228. First Use and Spread of Iron
Some of the earliest known cases of the use of iron were decorative: for jewelry, or as inlay upon bronze. Finds of this sort have been made in Switzerland, Germany, Greece, and the Caucasus. Once however the extraction of the new material had become known, its abundance was so great as to further its employment, which grew fairly rapidly, though held back by several factors. One of these retarding causes was the prevalence of the casting process, which had become definitely established for bronze and was carried on with great skill, whereas iron lends itself to ready casting only in a foundry and for objects of larger size than were in customary use among the ancients. They forged their iron, and this new art had to be gradually learned. At its best, it could not produce some of the finer results of casting; in ornaments and statuettes, for instance.

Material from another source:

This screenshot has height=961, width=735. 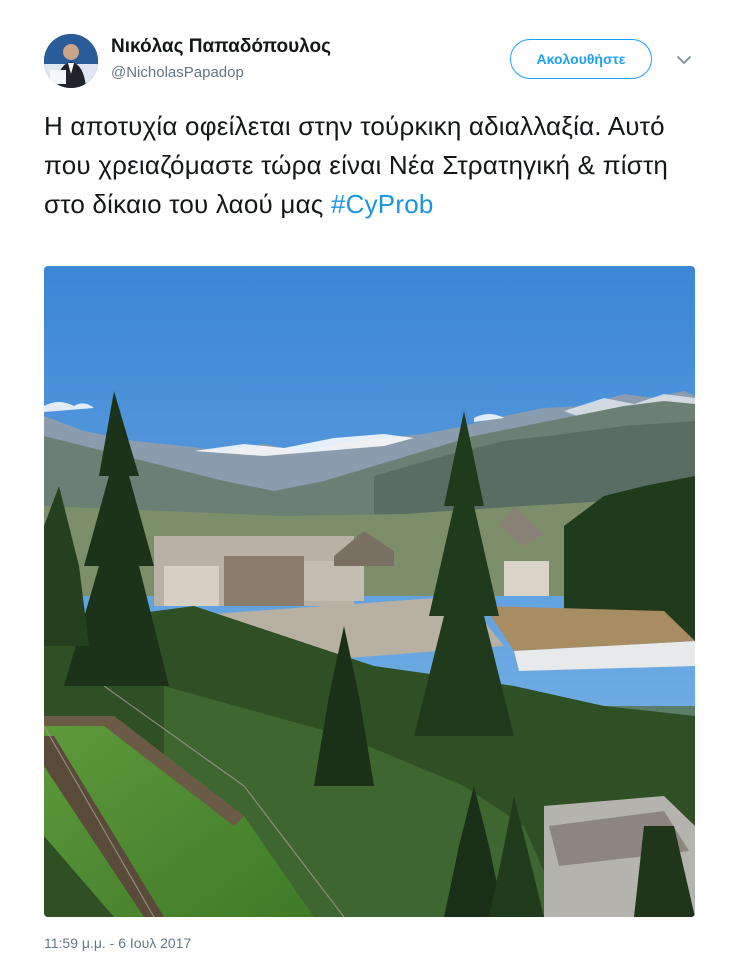 What do you see at coordinates (382, 204) in the screenshot?
I see `hashtag-link: #CyProb` at bounding box center [382, 204].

Wrought iron is comparatively soft. A bronze knife will cut or shave better than a forged iron one. It was not until it was discovered that the iron from certain ores could be converted into steel by tempering—plunging the heated implement into water—that the new metal became a tool material superior to bronze. The invention of tempering seems to have followed fairly soon after the discovery of iron. But some centuries elapsed before this art became at all general.
Finally, conservative fashion operated to delay the undisputed supremacy of iron. Bronze has an attractive goldenish color; it oxidizes slowly and superficially; it was anchored in ritual; and it tended to remain associated with state and splendor, with wealth and nobility, whereas iron crept into commonplace and humble usages. Nearly four centuries after iron became known in the Greek world, the Iliad mentions it but twenty-three times, bronze two hundred and seventy times. In the Odyssey, a more bourgeois epic, and a little later in authorship, the proportion of references to iron is higher: twenty-nine to eighty. The first four books of the Old Testament, the composition of whose older parts is usually placed synchronous with that of the Iliad—about 850 B.C.—but whose outlook is the conservative one of religion, mention iron still more rarely: four times as against eighty-three references to bronze—“brass” the Authorized Version calls it.
Which nation first made iron available to the world has not yet been ascertained. It was almost certainly some people in western Asia. The Hittites of Asia Minor, the Chalybes of Armenia, are prominent contenders for the honor. It could scarcely have been the most civilized people of the region, the Babylonians, because their alluvial country contains neither ore nor stone. The time was probably subsequent to 1500 B.C., but not long after. By the time of Rameses the Great, in the thirteenth century, the metal was known and somewhat used in Egypt, being imported from the Hittites. Contemporaneously, the early Greek invaders who overthrew the Ægean culture of Crete and Mycenæ and Troy were in the beginnings of the Iron Age. Italy learned the new material from the Etruscans about 1100 B.C. Babylonian and Assyrian records seem to refer to it some few centuries earlier. The Jews in the time of Saul, 1000 B.C., are said by the Bible to have had little iron and no steel, a fact that made possible their oppression by the Philistines of the coast. This people, apparently descendants of the Minoan Cretans, have recently been alleged as the discoverers of the art of steel making; though whether with reason, remains to be proved. In central Europe iron became fairly abundant about 900 B.C., and was soon mined and smelted locally. In northern Europe its first sporadic appearance is soon after, but its general prevalence, justifying the use of the term Iron Age, not anterior to 500 B.C.
In the Far East, the history of iron is little known. In India, where it is likely to have been derived from western Asia or Persia, its first mention is at the end of the Vedic period, whose close is variously estimated at 1400 B.C. and 1000 B.C. The metal must have been new then: it was called “dark blue bronze.” The Hindus later carried knowledge of iron and steel-working to the Malaysian East Indies.
When China got its first iron is not known, though it appears to have been comparatively late. By the early part of the seventh century before Christ, iron had become common enough to be taxed. But it was used for hoes, plowshares, hatchets, needles, and domestic purposes only. Not until the fifth century B.C. did steel-making become introduced into China, and bronze begin to be superseded for weapons. Even in the first century after Christ the natives of southernmost China were fighting with bronze weapons in their struggle against amalgamation with the empire. At any rate, the Chou dynasty, the period of the production of the literary classics, from the eleventh to the third century B.C., was still prevailingly a time of bronze, as attested both by native historical records and the evidences of archæology. This lateness of iron in the Far East raises a strong probability that the Chinese did not enter the iron stage through their own discovery but were led into it by the example of Mongol or Turkish peoples of north central Asia, who in turn leaned upon the western Asiatics.
Japan has a definite Iron Age, well known through excavations. It is thought to have begun about the fourth century B.C. This approximate contemporaneity with China, whereas in nearly all the remainder of its culture Japan borrowed from China and followed long behind it in time, suggests that the Japanese or neighboring Koreans may have learned of iron directly from the north Asiatic teachers of the Chinese.